For a closer look at this amazing young pianist, watch his several YouTube interviews and performances.

01 Guerra Manuscript 2The Guerra Manuscript Volume 2: 17th Century Secular Spanish Vocal Music
Juan Sancho; Ars Atlántica; Manuel Vilas
Naxos
8.572876

The University of Santiago de Compostella’s libraries are an indispensible source of information regarding Spanish music. Many tonos humanos (secular songs) were copied by José Miguel Guerra; his name is given to the Guerra manuscript. It is Ars Atlántica’s aim to record all 100 of these tonos humanos.

 In this recording the instruments accompanying tenor Juan Sancho comprise a two-course Spanish harp based on a 1704 original – a highly contemporary touch – and a four- and five-course pair of guitars based on originals even older than the manuscript!

 From the start Juan Sancho’s clear Spanish tenor voice brings the songs to life. Juan Hidalgo’s Ay de mi dolor, despite its sorrowful title, places varied demands on Sancho’s vocal range. This is comforted by what immediately follows, Dichoso yo que adoro, in turn benefiting from the guitar accompaniment. It was rare for instruments to be specified but harp and guitar are known to have been used frequently. As an example, Hidalgo exploited the range of both tenor and baroque harp in his La noche tenebrosa.

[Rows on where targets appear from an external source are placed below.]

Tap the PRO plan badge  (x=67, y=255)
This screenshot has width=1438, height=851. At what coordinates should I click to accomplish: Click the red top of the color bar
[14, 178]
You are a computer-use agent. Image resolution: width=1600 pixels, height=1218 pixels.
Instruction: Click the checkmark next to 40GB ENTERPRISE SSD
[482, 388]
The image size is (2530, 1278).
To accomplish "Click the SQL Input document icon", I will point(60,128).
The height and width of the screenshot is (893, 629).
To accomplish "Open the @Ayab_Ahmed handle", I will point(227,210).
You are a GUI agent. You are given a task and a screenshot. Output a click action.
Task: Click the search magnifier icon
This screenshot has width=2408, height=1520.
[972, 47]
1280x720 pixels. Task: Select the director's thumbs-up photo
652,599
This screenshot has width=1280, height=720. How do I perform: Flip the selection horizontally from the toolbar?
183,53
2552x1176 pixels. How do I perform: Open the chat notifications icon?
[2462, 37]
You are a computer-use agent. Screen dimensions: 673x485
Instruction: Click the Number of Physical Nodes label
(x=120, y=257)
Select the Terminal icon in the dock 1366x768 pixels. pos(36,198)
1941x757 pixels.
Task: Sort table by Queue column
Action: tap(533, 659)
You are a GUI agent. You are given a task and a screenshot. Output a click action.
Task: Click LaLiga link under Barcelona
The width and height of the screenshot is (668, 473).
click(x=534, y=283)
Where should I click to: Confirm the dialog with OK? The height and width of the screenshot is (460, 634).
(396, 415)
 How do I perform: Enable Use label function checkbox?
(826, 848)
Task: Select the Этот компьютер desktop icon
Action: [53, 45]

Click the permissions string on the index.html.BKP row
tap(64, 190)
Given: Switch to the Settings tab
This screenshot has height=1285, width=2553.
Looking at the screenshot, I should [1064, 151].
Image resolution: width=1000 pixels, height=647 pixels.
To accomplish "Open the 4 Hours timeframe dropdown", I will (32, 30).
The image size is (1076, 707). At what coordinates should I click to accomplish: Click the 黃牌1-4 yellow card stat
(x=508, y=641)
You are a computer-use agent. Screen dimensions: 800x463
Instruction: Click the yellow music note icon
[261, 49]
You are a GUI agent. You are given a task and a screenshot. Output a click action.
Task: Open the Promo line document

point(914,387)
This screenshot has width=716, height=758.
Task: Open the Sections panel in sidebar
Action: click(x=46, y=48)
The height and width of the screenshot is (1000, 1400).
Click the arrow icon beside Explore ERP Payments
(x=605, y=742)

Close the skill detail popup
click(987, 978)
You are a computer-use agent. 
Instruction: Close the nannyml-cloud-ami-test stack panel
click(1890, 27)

 Many of the songs on this particular recording are of anonymous composition. Frescos airecillos with its beautiful guitar embellishments is one such example; what a shame that we do not know who composed this beautiful and expressive piece.

 Among the composers who can be identified (sometimes by similar songs appearing in other manuscripts where they are attributed) are Hidalgo and José Marín. The latter exploited his talents as a tenor, composer and guitarist to write Amante, Ausente Y Triste, although the notes in this recording indicate he did not have too much time for composing, having been sentenced to exile and the galleys!

 All of the songs in the Guerra manuscript will be recorded in this series – they will form a joyful and informative contribution to our knowledge of the Spanish Baroque.